Problem -
Beneath this line are the data; copy exactly the part of them that opens with the line containing "Instruction: Open settings with the gear icon" and closes with the line containing "Given: View the", and only that part.

[Provided records Boundary: Start]

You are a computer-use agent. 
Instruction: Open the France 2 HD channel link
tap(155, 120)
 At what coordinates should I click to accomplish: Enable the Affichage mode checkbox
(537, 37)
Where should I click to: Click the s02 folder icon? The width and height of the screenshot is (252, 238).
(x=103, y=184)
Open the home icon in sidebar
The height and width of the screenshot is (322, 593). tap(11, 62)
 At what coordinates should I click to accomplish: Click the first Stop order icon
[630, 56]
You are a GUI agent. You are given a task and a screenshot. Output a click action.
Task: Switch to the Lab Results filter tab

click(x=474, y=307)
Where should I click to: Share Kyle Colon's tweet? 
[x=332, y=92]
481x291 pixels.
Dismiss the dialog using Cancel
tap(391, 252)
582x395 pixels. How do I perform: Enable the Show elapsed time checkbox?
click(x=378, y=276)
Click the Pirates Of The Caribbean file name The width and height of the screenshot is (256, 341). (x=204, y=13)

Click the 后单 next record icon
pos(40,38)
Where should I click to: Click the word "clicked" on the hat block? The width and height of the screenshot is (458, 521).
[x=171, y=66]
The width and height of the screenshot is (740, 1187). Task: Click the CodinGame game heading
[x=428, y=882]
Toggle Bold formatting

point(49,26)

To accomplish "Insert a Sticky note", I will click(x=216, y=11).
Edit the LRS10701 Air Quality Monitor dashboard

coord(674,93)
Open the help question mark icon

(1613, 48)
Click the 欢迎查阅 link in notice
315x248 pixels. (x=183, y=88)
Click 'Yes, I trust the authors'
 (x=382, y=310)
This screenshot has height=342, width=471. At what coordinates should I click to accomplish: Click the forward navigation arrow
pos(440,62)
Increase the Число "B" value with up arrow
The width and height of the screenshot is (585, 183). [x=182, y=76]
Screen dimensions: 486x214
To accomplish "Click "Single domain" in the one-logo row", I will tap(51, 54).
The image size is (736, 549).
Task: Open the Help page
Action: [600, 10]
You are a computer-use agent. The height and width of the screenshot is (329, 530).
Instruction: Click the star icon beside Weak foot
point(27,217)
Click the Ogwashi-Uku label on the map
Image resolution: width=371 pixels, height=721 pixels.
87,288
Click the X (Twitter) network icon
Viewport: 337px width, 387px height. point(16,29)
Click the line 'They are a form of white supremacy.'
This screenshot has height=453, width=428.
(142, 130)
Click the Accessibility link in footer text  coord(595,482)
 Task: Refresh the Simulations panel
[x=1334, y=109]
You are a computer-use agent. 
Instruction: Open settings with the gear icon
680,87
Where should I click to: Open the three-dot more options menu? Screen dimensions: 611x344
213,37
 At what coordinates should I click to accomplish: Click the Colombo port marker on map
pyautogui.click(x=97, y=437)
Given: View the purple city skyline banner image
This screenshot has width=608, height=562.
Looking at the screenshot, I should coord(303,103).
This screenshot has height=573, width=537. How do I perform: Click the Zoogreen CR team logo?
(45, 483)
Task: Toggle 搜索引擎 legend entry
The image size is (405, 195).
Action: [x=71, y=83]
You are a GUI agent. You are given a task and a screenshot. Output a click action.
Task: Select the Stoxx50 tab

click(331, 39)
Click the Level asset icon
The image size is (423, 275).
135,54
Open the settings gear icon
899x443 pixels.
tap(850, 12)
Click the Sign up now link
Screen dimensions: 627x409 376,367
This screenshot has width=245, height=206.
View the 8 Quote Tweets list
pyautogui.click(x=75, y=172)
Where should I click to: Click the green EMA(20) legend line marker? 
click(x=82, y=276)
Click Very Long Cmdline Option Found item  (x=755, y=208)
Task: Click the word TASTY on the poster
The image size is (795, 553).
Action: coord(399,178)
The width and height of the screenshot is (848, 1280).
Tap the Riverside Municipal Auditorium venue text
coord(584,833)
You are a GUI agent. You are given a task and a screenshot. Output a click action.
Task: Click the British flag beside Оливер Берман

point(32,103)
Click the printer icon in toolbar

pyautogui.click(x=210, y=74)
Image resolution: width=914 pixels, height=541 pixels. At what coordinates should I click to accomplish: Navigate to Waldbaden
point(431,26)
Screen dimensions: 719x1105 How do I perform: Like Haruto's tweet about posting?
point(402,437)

[Provided records Boundary: End]

Answer to the exercise -
Instruction: Open settings with the gear icon
680,87
Where should I click to: Open the three-dot more options menu? Screen dimensions: 611x344
213,37
 At what coordinates should I click to accomplish: Click the Colombo port marker on map
pyautogui.click(x=97, y=437)
Given: View the purple city skyline banner image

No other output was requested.